Lines from the top of the entries down to the line with "The image size is (1810, 1864)." must be set down exactly as they stand, with both ends retained.

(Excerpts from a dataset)
- - - -
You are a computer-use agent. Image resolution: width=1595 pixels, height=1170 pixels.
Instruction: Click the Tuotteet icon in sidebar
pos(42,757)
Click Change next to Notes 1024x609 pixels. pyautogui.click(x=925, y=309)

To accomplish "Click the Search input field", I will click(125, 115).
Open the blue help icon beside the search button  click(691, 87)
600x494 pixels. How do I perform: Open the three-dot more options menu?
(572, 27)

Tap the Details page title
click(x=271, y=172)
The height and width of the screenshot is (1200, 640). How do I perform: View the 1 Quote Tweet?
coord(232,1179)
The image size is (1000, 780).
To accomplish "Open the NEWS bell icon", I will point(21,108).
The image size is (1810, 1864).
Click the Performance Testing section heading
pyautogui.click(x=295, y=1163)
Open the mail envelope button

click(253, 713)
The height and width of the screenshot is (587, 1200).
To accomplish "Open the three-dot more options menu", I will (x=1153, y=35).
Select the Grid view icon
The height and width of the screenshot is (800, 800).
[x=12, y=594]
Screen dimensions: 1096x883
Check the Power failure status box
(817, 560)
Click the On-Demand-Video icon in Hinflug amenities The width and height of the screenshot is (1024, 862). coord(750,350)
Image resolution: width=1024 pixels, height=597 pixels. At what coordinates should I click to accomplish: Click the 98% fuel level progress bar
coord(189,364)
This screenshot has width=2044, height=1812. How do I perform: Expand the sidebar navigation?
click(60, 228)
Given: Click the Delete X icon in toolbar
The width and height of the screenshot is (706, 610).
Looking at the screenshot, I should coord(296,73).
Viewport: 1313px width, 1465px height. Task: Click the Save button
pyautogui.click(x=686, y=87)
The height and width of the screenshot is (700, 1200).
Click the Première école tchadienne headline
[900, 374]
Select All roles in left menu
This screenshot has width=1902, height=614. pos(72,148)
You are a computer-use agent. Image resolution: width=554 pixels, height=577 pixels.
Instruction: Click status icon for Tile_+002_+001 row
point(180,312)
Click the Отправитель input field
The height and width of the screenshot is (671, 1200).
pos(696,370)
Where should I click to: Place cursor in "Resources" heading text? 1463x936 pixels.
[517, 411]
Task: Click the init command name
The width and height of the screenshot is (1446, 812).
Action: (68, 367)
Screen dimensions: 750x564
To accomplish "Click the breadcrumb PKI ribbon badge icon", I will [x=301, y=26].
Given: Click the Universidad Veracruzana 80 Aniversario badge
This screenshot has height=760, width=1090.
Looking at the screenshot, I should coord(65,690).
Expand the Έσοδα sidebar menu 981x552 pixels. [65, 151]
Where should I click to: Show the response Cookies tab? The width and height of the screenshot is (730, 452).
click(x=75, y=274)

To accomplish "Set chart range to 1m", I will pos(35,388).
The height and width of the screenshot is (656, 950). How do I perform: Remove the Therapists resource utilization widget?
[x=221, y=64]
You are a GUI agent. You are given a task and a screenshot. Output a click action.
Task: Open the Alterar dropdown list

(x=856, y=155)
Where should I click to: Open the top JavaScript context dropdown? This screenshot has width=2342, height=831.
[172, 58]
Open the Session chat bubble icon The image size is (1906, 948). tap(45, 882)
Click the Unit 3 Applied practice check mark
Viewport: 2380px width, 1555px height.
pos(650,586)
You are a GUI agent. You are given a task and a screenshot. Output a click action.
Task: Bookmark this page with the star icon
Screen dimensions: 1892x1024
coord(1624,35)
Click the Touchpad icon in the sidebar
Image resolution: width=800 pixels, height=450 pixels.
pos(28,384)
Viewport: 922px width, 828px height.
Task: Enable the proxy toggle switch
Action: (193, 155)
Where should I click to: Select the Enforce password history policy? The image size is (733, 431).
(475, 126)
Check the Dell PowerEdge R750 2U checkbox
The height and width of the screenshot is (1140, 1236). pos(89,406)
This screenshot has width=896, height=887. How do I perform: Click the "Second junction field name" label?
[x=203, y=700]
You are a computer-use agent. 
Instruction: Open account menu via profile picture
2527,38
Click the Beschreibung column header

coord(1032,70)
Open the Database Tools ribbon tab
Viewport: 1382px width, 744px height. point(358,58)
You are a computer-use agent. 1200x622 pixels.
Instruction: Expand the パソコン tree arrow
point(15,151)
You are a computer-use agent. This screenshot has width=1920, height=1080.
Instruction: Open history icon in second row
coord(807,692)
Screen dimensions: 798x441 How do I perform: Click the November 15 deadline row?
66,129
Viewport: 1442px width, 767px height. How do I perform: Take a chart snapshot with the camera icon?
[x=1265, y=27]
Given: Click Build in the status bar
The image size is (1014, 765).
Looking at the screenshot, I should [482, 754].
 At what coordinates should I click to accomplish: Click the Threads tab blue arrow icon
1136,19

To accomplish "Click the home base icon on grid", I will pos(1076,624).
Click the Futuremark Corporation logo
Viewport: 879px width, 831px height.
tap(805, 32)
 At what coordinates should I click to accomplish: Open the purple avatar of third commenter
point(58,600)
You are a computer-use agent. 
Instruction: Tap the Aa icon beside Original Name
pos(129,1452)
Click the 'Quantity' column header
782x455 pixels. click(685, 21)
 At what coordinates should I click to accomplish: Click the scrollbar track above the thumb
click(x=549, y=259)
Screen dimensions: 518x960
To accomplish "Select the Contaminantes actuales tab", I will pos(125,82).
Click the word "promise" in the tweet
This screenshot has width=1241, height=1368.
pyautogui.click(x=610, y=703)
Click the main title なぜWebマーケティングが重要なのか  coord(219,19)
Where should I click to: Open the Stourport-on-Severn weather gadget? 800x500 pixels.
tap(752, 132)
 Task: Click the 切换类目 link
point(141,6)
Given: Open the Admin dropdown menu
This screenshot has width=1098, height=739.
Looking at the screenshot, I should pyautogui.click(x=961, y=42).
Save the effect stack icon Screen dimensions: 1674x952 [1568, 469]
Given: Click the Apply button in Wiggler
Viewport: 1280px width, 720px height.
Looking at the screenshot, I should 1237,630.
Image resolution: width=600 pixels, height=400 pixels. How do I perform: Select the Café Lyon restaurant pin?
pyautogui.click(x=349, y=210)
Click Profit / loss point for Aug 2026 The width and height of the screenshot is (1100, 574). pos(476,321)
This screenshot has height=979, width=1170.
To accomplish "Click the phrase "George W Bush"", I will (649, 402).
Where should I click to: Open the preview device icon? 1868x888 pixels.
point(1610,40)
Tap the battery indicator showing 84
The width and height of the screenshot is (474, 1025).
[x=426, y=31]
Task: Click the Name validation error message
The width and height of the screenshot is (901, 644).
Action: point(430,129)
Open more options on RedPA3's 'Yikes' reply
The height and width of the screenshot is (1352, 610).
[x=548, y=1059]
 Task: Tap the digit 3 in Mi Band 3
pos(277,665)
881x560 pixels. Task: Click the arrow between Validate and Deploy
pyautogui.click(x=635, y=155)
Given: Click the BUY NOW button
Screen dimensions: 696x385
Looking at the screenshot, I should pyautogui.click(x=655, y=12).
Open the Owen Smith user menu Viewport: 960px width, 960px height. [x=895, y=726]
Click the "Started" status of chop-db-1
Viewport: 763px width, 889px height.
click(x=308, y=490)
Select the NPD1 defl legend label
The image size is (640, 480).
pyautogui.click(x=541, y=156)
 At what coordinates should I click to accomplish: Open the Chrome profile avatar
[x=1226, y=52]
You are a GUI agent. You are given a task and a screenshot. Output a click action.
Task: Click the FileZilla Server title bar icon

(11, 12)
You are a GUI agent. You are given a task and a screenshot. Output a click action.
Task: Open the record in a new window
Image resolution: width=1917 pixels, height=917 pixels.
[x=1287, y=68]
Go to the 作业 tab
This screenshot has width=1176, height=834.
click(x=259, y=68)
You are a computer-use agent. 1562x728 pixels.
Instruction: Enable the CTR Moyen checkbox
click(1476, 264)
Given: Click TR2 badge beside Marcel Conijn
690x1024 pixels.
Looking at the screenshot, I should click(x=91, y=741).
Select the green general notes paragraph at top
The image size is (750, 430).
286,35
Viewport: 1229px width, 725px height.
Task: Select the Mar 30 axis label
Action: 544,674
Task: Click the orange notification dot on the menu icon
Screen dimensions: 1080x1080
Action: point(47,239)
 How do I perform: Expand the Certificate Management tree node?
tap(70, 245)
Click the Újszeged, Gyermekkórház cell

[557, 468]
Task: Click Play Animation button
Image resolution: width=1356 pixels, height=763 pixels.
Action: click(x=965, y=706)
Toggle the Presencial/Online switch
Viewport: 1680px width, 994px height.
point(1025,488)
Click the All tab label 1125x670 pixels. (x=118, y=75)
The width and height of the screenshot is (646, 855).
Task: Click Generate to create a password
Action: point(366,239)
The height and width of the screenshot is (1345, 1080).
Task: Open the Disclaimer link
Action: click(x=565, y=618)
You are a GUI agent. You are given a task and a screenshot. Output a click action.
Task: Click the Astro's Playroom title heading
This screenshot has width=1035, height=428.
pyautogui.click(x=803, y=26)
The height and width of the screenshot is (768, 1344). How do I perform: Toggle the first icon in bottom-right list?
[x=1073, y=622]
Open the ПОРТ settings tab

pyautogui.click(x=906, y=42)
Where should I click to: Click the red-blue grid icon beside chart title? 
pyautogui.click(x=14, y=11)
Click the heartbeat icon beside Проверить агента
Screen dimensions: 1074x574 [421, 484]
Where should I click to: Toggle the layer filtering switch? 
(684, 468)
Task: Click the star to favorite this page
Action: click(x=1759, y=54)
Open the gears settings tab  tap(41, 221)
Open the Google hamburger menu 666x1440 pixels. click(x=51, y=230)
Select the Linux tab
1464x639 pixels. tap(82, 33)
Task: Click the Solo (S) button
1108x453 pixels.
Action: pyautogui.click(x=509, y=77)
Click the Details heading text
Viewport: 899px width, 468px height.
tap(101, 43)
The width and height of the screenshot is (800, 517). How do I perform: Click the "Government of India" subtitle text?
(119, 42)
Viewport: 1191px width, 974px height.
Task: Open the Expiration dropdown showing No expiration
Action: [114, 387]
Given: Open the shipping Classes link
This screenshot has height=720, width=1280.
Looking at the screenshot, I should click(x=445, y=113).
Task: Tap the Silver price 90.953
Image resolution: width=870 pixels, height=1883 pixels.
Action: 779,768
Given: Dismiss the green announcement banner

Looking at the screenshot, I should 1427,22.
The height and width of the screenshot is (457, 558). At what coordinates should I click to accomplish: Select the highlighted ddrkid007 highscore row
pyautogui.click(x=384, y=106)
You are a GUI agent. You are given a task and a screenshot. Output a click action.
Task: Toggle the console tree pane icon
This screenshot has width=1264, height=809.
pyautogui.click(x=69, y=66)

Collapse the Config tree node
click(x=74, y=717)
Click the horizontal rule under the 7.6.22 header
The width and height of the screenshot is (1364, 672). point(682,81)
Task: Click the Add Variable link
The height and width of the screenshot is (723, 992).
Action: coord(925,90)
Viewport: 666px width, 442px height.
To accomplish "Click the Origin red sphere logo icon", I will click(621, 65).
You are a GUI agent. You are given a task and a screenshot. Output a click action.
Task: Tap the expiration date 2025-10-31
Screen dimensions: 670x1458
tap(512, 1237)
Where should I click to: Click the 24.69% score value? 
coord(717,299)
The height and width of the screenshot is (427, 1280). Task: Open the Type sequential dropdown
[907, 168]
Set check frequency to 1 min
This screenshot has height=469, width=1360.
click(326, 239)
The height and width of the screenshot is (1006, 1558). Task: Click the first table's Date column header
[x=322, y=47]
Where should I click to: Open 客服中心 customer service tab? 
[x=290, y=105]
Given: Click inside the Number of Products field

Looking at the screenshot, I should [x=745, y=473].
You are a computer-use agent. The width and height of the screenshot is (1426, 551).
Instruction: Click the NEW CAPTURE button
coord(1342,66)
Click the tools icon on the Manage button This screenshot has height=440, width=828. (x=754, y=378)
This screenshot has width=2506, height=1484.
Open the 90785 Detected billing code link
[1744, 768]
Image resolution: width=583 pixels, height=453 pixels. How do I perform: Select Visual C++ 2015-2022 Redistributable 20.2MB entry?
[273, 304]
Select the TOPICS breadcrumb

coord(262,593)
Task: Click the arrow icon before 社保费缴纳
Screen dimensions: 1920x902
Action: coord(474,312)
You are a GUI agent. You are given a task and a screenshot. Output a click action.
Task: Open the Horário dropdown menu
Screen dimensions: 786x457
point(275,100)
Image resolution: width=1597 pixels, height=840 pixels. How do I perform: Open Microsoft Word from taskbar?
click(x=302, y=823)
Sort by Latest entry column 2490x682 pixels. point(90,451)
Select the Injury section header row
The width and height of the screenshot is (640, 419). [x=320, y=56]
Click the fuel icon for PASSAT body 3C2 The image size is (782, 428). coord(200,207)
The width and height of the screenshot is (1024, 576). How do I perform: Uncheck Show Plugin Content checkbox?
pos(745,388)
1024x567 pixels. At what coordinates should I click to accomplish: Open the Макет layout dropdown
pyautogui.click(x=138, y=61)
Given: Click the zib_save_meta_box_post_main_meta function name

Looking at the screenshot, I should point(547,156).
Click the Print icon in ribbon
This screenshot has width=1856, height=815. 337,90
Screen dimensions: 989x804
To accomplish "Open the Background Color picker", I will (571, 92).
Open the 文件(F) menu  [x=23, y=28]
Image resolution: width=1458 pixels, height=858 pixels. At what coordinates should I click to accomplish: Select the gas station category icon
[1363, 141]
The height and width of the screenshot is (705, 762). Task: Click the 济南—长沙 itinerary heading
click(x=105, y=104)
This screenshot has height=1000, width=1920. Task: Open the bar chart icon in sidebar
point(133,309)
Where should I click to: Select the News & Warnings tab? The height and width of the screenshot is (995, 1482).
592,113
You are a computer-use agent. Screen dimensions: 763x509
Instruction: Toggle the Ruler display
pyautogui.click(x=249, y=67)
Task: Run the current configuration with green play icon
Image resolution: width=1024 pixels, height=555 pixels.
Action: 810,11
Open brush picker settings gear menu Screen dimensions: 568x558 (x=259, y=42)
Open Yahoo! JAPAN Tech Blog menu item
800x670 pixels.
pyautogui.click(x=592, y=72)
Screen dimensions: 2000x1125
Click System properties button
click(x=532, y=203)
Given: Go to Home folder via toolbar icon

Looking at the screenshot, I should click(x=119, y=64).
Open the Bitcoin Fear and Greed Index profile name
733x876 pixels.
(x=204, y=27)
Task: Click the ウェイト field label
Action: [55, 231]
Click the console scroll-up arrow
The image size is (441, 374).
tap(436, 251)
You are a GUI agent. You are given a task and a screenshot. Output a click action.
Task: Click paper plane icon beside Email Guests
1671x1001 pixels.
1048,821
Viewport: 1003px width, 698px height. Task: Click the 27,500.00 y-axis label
- - - -
* [YOUR SOLUTION]
You are a computer-use agent. Image resolution: width=1595 pixels, height=1170 pixels.
Instruction: Click the Tuotteet icon in sidebar
pos(42,757)
Click Change next to Notes 1024x609 pixels. pyautogui.click(x=925, y=309)

To accomplish "Click the Search input field", I will click(125, 115).
Open the blue help icon beside the search button  click(691, 87)
600x494 pixels. How do I perform: Open the three-dot more options menu?
(572, 27)

Tap the Details page title
click(x=271, y=172)
The height and width of the screenshot is (1200, 640). How do I perform: View the 1 Quote Tweet?
coord(232,1179)
The image size is (1000, 780).
To accomplish "Open the NEWS bell icon", I will point(21,108).
The image size is (1810, 1864).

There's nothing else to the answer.